*Testo fornito:*
————————

E quindi? Come si giustifica?
La Corte costituzionale nelle recenti sentenze sostiene che si dovrebbe configurare come un contributo solidaristico e non come un meccanismo di tassazione.
In che misura il payback grava sulle aziende, da un punto di vista pratico?
Si tratta di un prelievo forzoso, ma non solo. C’è un problema nel problema. La misura del payback è variabile di anno in anno. Le imprese farmaceutiche scontano l’assoluta imprevedibilità della somma che ogni anno dovranno corrispondere allo Stato e alle Regioni. Non essendo un contributo fisso, ma legato allo sforamento del tetto di spesa, il suo importo deve essere determinato di volta in volta. La vera sfida per le aziende farmaceutiche è ottenere una maggiore prevedibilità di questo onere, indispensabile per garantire una pianificazione sostenibile nel tempo.
Quali conseguenze comporta questa imprevedibilità?
Senza prevedibilità del prelievo, l’impresa sarà continuamente esposta a richieste di restituzione finanziaria che in quanto non prevedibili possono minacciare la stessa sopravvivenza delle imprese. Non è solo illogico e irrazionale, ma il drenaggio di risorse finanziarie espone le aziende a una difficoltà nella programmazione degli investimenti.
E questo significa che?
Se un’impresa farmaceutica è costretta a privilegiare le restituzioni finanziarie rispetto agli investimenti, viene meno la possibilità di programmare attività strategiche, come la ricerca, che rappresenta un driver fondamentale per l’innovazione. Senza investimenti adeguati, infatti, la ricerca non può progredire e, di conseguenza, non si possono sviluppare nuovi farmaci. Questo non solo mette a rischio la sostenibilità del sistema, ma penalizza anche i pazienti, che dovrebbero essere i principali beneficiari delle politiche sanitarie del Sistema sanitario nazionale. I meccanismi di solidarietà finanziaria, come il contributo alla spesa sanitaria nazionale, devono essere ragionevoli e sostenibili per l’industria, evitando di trasformarsi in oneri che ne compromettano lo sviluppo, soprattutto in un settore così essenziale come quello farmaceutico.

————————

*Compito 1:* Trasforma in una lista numerata la parte dell'elenco che inizia con la riga contenente "This screenshot has height=2400, width=1080." e termina con quella contenente "is (1436, 754).", estremi inclusi. Ometti le righe vuote e non riportare le immagini.
*Compito 2:* Prosegui il testo sul payback farmaceutico a partire dal punto in cui si interrompe.

*Materiale fornito:*
————————

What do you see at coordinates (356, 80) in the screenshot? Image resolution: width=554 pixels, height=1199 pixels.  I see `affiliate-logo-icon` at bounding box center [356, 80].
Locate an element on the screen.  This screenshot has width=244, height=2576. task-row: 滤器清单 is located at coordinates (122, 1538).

————————

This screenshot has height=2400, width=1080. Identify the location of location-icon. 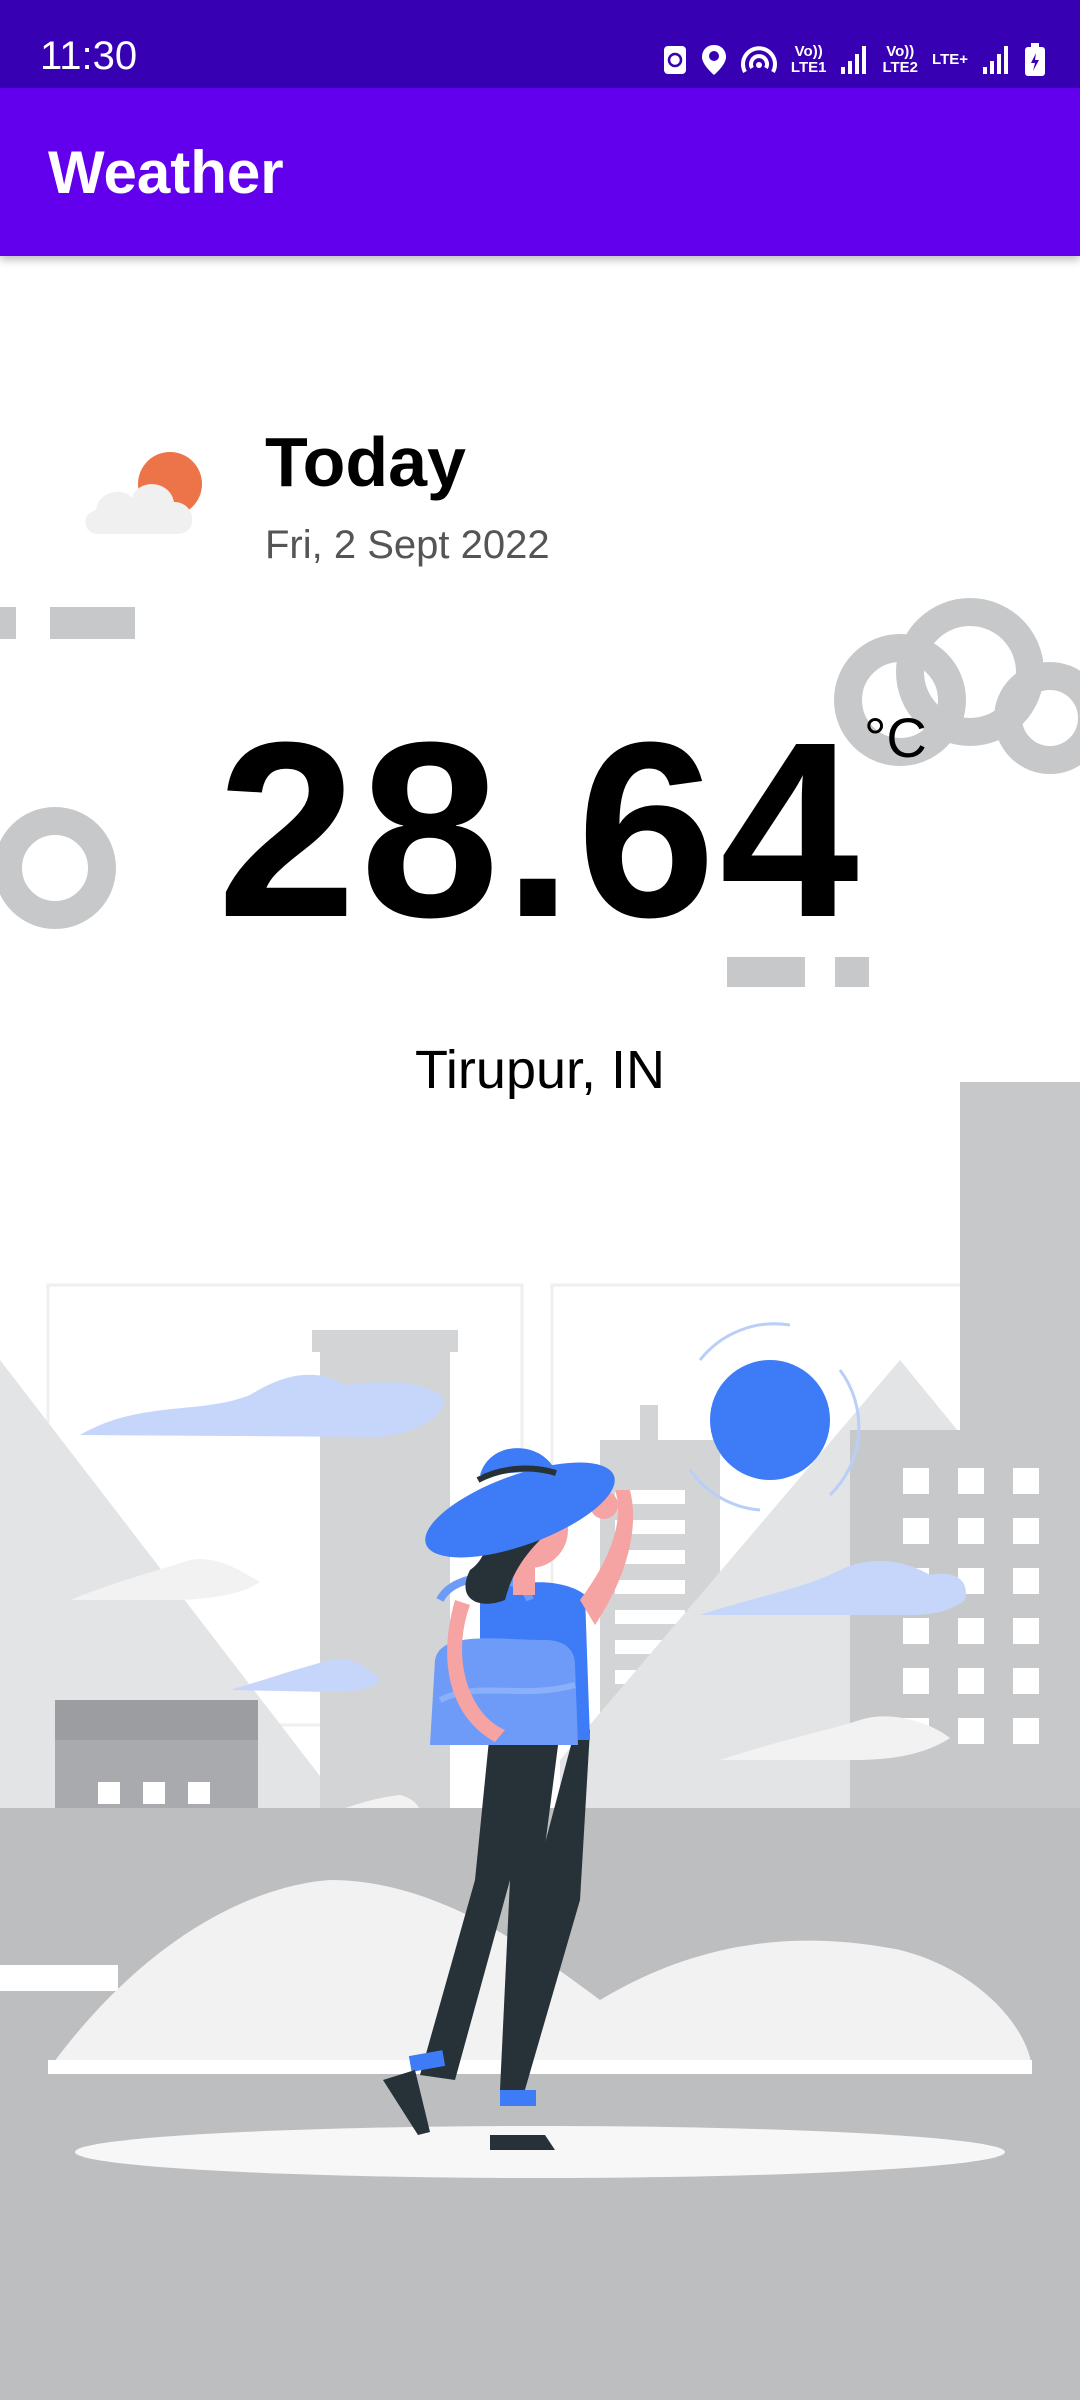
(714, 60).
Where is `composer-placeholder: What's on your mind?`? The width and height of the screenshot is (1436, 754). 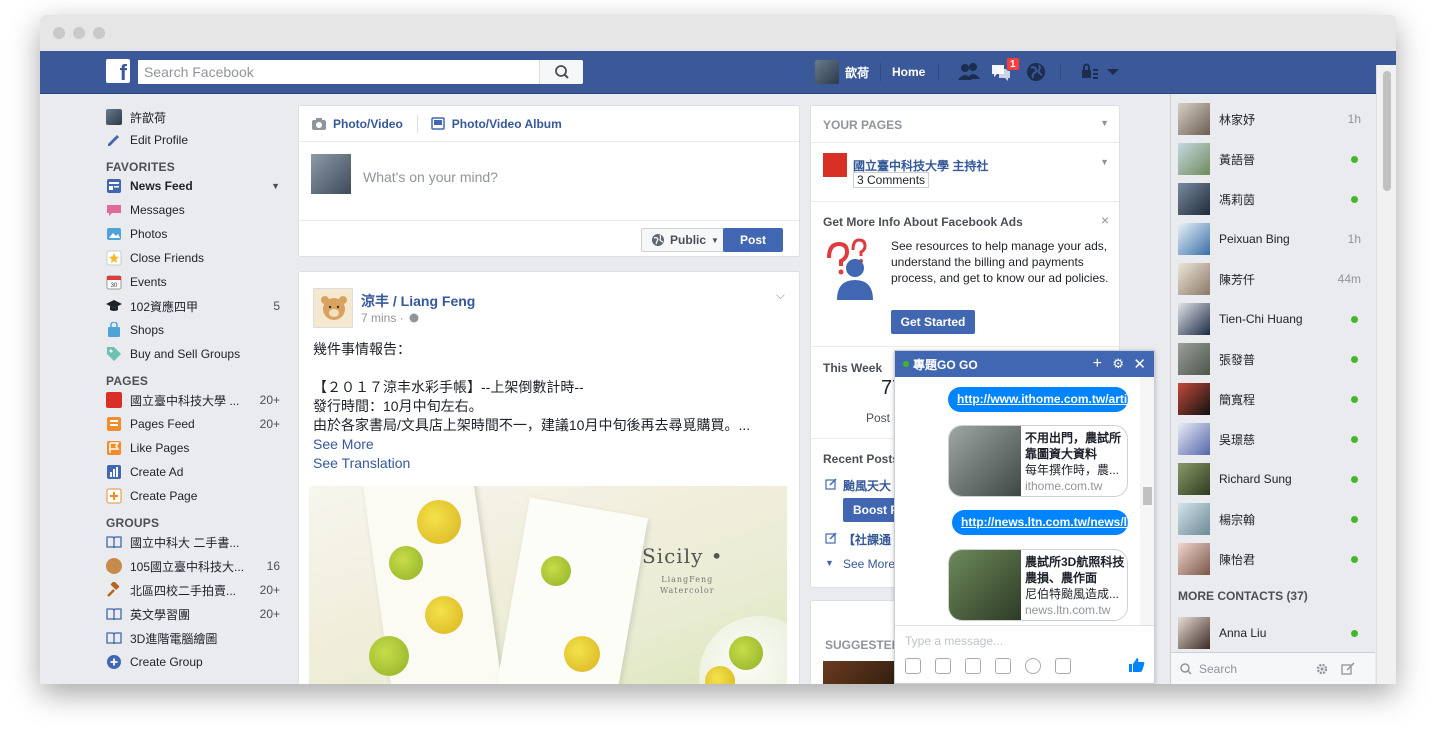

————————

*Risposta 1:*
1. This screenshot has height=2400, width=1080. Identify the location of location-icon. 
2. (714, 60).
3. Where is `composer-placeholder: What's on your mind?`? The width and height of the screenshot is (1436, 754). 

*Risposta 2:*
Prima ha menzionato ulteriori complessità nell’attuazione del payback, di cosa si tratta?
Il problema del payback non si limita all’aspetto strutturale. Penso alla disparità fra spesa diretta e spesa convenzionata. La prima consiste negli acquisti che Stato, Regioni e aziende sanitarie fanno direttamente. La seconda, invece, viene erogata dallo Stato alle farmacie per la messa a disposizione dei farmaci a favore della collettività. Questi due canali operano con tetti di spesa separati. Nel tempo, abbiamo osservato che la spesa diretta supera sempre il limite, mentre quella convenzionata no. Questo dimostra che lo sforamento del budget non è attribuibile all’industria farmaceutica, ma riflette la natura anelastica della domanda di farmaci. Tale domanda, infatti, non dipende dall’offerta o dalle strategie industriali, ma esclusivamente dalle esigenze terapeutiche dei pazienti.
Ma questo sforamento perché avviene?
Lo sforamento dei tetti di spesa è il risultato di una errata programmazione da parte del settore pubblico. Questo accade perché i tetti non sono realistici o non sono adeguatamente calibrati per rispondere alle reali esigenze della popolazione e dei pazienti.
Cosa non funziona?
Dato che lo sforamento non dipende dall’industria farmaceutica, ma da altri fattori governati dal sistema sanitario pubblico, è il meccanismo sottostante alla programmazione e consumo dei farmaci che non funziona. Tutto il sistema dovrebbe essere messo a regime. Il tetto non è programmato bene se viene sempre sforato, altrimenti qui sì che diventa una tassa.
Interessante, ma immagino che l’impatto si estenda oltre i confini nazionali. Che conseguenze ha il payback sulla competitività dell’Italia rispetto a quella di altri Paesi europei?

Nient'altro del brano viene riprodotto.